Observe the blood, the rose tattoo
Of the fingerprints on me from you
Other evidence has shown
That you and I are still alone
We skirt around the danger zone
And don't talk about it later
Marlene watches from the wall
Her mocking smile says it all
As the records the rise and fall
Of every soldier passing
But the only soldier now is me
I'm fighting things I cannot see
I think it's called my destiny
That I am changing
Marlene on the wall”.
Il poster di Marlene Dietrich, l’angelo azzurro, osserva con derisione l’amore di una coppia che è la somma irrisolta di due solitudini.
Da “Solitude Standing”, l’album dove la Vega appariva dietro a un vetro smerigliato, l’autobiografica “Luka”, cioè “luce”, nome emblematico per parlare di abusi sui minori, il crimine più orribile al mondo. Poi le distanze si riducono fino alla quiete in “Gypsy” (“We strangers know each other now / As part of the whole design”) e nell’eterea “Calypso”:
“My name is Calypso
And I have lived alone
I live on an island
And I waken to the dawn
A long time ago
I watched him struggle with the sea
I knew that he was drowning
And I brought him into me
Now today
Come morning light
He sails away
After one last night
I let him go”.
Questi brani paiono elegie alla pioggia, canti su vapori sgocciolanti lungo vetri infreddoliti.

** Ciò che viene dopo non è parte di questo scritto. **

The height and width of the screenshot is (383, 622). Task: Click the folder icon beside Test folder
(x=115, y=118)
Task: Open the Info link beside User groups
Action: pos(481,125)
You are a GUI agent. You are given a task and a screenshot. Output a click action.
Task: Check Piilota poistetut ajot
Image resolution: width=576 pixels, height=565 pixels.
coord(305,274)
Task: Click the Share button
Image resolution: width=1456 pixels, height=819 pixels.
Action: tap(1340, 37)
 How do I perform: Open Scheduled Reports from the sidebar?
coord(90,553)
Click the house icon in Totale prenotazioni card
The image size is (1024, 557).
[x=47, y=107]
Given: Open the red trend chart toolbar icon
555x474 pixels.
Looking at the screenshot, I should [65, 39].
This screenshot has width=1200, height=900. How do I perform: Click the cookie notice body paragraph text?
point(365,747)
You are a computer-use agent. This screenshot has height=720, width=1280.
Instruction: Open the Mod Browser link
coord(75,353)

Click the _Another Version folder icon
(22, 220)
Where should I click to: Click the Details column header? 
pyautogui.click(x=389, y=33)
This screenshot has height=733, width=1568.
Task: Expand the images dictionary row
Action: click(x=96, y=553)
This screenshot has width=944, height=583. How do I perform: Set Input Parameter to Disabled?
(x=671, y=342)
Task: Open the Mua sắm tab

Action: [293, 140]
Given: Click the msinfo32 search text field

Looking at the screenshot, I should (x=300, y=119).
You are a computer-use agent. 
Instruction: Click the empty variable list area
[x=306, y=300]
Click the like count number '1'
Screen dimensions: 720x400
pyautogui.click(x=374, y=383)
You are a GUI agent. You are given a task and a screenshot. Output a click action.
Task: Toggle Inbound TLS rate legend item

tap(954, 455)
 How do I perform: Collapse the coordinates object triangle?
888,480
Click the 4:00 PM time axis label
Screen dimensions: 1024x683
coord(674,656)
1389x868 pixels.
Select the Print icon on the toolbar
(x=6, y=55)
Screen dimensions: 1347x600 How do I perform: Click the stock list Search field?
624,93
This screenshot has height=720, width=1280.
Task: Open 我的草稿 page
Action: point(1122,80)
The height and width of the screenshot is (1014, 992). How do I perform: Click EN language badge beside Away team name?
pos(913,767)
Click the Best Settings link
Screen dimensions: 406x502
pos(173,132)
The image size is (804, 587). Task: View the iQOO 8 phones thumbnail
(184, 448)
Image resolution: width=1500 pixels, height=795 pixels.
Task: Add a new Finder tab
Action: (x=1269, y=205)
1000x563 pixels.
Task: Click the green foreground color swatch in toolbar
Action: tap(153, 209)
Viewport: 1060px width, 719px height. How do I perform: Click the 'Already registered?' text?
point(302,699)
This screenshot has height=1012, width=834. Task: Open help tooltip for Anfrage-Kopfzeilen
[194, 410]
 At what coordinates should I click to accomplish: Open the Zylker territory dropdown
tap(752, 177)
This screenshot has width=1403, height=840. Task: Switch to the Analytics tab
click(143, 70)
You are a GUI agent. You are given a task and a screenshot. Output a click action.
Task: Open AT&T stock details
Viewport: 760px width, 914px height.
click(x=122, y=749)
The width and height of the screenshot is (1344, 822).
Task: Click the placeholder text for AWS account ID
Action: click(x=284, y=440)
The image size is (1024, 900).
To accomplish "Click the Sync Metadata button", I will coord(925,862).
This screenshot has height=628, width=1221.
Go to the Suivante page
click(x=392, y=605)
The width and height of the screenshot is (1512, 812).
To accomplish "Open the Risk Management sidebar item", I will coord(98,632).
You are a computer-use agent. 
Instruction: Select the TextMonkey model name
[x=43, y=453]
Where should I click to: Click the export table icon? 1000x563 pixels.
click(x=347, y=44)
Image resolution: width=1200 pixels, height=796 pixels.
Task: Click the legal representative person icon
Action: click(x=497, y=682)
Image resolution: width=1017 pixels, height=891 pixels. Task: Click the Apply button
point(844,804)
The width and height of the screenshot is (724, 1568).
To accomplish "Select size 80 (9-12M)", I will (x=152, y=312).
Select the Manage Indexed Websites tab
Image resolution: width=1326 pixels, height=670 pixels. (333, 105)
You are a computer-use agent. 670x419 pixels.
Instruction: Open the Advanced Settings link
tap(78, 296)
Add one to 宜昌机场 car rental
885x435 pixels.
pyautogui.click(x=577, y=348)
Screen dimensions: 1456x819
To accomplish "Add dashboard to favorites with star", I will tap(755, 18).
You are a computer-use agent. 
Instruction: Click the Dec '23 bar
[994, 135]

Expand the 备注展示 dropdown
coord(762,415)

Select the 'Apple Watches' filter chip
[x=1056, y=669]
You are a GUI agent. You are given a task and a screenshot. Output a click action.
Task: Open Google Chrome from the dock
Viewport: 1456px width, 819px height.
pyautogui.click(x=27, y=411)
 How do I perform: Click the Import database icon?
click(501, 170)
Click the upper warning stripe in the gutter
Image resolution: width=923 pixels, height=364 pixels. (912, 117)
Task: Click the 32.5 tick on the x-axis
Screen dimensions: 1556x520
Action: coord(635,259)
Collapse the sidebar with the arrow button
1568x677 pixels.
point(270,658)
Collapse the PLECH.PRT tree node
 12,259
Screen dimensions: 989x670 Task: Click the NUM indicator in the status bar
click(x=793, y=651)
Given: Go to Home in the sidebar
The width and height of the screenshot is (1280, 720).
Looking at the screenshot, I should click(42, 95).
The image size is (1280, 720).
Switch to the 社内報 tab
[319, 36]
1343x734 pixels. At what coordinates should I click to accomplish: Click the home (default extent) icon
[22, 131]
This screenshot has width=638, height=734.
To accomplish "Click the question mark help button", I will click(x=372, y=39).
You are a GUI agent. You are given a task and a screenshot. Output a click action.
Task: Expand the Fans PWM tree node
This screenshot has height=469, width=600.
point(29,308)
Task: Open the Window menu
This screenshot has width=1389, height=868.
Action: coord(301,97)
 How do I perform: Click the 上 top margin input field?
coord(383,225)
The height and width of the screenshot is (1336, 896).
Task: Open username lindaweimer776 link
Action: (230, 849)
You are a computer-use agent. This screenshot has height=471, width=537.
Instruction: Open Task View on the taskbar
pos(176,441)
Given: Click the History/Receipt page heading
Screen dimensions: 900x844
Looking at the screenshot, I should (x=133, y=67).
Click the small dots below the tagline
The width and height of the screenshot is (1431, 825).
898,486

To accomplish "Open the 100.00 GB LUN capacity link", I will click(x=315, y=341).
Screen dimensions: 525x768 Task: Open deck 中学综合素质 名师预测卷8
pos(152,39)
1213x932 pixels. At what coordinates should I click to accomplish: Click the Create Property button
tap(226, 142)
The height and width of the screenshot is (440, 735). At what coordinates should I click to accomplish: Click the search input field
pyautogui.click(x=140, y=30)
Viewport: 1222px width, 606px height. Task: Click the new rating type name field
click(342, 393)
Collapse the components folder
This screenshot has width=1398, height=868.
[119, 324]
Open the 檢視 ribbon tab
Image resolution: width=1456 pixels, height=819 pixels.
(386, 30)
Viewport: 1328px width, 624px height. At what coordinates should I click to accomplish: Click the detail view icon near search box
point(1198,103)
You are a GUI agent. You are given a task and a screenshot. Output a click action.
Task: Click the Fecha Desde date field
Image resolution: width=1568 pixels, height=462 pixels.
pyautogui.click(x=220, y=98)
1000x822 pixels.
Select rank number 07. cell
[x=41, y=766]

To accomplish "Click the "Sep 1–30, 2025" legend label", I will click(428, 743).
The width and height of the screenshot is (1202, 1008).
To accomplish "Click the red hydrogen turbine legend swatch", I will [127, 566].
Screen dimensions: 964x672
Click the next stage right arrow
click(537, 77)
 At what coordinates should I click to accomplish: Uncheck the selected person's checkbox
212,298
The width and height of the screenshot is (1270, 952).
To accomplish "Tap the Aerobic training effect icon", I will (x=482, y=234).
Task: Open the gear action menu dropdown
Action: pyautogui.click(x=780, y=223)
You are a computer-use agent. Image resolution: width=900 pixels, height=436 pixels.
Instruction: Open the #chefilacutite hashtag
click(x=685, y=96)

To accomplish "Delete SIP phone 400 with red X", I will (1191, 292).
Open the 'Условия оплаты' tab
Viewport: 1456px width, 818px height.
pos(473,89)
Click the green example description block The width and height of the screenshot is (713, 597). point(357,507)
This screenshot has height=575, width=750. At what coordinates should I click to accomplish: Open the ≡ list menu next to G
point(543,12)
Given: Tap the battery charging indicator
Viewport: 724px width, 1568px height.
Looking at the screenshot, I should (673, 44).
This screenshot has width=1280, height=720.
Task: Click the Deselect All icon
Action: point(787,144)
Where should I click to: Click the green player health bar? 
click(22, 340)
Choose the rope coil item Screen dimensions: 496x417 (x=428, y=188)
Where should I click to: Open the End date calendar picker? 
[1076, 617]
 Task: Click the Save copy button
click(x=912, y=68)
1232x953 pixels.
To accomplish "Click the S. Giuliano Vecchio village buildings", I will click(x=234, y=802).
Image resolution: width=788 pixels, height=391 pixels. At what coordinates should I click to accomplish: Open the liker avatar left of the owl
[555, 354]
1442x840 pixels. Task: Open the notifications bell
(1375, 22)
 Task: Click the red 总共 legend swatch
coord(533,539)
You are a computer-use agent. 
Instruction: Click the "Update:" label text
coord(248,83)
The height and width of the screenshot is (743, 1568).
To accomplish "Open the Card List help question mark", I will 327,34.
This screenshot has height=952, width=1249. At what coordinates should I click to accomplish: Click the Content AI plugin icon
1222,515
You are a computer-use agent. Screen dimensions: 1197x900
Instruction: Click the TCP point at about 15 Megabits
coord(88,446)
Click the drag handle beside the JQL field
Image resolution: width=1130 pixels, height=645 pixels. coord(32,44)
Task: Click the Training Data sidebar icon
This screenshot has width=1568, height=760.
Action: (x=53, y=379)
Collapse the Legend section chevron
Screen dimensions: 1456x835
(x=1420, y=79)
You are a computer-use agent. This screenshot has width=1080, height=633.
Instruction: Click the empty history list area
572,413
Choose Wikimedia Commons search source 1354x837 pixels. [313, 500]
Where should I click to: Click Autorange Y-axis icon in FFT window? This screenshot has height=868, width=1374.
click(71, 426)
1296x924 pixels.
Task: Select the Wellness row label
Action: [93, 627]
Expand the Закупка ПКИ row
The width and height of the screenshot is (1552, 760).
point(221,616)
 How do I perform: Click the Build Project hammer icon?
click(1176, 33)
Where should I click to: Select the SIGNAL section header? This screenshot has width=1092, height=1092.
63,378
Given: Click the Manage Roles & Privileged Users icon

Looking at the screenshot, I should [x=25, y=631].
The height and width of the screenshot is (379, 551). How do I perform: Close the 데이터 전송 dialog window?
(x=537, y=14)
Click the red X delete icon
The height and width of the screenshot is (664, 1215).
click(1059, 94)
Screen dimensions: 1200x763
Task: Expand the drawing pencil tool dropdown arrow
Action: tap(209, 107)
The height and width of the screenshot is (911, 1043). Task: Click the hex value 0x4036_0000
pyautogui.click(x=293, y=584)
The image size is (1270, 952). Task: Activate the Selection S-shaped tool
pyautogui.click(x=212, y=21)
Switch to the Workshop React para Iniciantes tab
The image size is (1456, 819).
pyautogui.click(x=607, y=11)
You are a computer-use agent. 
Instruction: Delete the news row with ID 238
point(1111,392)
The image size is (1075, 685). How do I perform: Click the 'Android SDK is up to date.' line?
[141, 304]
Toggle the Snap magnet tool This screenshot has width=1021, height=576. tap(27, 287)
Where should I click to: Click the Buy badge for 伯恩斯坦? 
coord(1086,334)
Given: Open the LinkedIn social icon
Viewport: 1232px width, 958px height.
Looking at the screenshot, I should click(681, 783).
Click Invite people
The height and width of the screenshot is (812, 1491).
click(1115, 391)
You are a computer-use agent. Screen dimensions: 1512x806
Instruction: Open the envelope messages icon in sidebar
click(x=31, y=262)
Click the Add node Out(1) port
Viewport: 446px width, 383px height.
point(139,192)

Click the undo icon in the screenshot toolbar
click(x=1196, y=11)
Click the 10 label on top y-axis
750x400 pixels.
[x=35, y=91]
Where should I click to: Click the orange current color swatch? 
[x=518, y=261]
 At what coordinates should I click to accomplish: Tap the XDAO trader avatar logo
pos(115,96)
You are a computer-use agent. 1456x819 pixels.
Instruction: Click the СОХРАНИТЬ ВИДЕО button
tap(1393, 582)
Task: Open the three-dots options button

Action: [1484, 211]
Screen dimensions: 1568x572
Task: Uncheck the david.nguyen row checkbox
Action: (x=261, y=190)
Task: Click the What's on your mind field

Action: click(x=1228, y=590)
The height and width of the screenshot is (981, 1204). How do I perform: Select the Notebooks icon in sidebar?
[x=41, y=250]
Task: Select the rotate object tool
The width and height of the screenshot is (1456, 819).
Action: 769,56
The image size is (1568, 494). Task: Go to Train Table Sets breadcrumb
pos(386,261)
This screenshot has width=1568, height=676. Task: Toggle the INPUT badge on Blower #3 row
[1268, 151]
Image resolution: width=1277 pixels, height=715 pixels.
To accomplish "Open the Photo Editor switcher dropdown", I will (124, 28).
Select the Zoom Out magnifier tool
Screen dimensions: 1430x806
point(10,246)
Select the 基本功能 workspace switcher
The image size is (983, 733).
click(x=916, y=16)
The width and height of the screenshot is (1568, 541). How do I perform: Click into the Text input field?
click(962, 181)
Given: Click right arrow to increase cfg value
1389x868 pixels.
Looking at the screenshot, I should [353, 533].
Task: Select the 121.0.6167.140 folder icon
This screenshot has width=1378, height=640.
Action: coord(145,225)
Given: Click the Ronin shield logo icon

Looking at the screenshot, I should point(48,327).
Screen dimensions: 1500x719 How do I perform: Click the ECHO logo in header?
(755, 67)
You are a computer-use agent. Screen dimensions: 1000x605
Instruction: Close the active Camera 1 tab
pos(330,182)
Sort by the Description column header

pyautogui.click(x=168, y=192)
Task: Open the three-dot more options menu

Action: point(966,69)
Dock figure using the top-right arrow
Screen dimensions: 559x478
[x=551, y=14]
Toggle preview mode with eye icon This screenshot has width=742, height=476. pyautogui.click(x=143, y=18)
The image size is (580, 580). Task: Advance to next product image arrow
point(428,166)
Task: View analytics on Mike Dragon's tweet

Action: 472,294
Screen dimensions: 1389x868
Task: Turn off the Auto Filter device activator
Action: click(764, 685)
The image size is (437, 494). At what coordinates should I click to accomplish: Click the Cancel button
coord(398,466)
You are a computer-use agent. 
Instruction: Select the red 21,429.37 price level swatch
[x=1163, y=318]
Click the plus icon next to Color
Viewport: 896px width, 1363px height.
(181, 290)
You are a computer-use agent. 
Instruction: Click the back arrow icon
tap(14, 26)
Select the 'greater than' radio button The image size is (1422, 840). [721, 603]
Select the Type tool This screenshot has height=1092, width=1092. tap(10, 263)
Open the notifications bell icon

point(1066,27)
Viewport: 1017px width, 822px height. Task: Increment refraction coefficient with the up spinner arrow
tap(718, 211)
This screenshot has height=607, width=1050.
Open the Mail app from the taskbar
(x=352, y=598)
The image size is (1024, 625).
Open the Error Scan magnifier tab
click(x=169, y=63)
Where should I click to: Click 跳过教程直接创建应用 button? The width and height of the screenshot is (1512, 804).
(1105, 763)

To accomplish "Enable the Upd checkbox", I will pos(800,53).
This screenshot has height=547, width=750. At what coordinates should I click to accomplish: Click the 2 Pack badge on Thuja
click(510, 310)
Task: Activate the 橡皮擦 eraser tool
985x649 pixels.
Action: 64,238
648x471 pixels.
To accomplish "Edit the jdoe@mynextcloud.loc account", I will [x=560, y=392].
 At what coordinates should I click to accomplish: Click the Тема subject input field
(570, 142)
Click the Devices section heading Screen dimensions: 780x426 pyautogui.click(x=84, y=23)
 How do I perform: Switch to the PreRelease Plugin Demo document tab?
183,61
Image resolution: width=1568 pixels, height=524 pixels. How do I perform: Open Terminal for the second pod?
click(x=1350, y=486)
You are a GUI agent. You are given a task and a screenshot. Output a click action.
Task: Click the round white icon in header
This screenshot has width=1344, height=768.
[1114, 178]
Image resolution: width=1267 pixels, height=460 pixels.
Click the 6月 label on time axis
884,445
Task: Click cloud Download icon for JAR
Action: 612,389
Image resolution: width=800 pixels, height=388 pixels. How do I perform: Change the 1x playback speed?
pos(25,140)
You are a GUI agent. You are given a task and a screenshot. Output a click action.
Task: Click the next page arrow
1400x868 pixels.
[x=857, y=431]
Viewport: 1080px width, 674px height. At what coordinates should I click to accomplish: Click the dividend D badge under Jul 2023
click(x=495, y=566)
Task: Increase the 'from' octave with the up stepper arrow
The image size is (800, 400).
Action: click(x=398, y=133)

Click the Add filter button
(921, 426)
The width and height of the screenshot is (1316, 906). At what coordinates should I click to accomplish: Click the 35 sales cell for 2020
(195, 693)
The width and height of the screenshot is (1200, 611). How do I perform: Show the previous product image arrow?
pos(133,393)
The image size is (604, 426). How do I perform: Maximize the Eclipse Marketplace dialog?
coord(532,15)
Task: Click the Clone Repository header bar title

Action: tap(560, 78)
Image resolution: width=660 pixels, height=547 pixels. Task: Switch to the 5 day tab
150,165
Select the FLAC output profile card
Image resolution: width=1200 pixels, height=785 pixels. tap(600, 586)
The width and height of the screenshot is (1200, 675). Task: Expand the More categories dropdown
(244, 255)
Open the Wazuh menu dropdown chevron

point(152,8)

La ballata “Tired of Sleeping” è un altro sussulto. Il consueto arrangiamento domestico qui si arricchisce dell’organo:
“Oh Mom, the old man is telling me something
His eyes are wide and his mouth is thin
And I just can't hear what he's saying
Oh Mom, I wonder when I'll be waking
It's just that there's so much to do
And I'm tired of sleeping”.
C’è spazio per la popolare versione Acid Jazz dei D.N.A. di “Tom’s Diner”: inizialmente “abusiva” venne adottata dalla nostra, facendo ballare il pubblico delle discoteche su versi inconsueti ed “aulici”. È tratta dal ben più incantevole brano a cappella che chiosava il secondo LP, incluso a sua volta nel bonus CD della versione inglese di questa retrospettiva, accanto a cinque pezzi live e ad “Anniversary”, unico brano nuovo.
Poi la raccolta si puntella con le canzoni diciamo “sperimentali” sulle quali si impone “Woman on the Tier”, che con le sue percussività cacofoniche, ricorda il Tom Waits di “Bone Machine”. Il piano strimpellato delle strofe di “In Liverpool” ha fatto scuola e, nel ritornello, lascia spazio ad uno scioglilingua imperioso ed appassionante. “(I’ll Never Be) Your Maggie May” segna al meglio il ritorno al Folk classico con una melodia titillante.
Insomma, un omaggio alla carriera di una artista defilata, ma importante nella canzone d’autore americana, che di recente ha dato alle stampe “Lover, Beloved: Songs From An Evening With Carson McCullers”, nono album in studio, dedicato alla scrittrice statunitense, che peraltro le rassomigliava molto.
Suzanne Vega è un po’ il coraggio nella debolezza. Autrice di canzoni diafane, trasparenti, pulite. Di una bellezza che ha, nei momenti migliori, solo linearità e tenui sfumature. Altrove vanamente nascoste.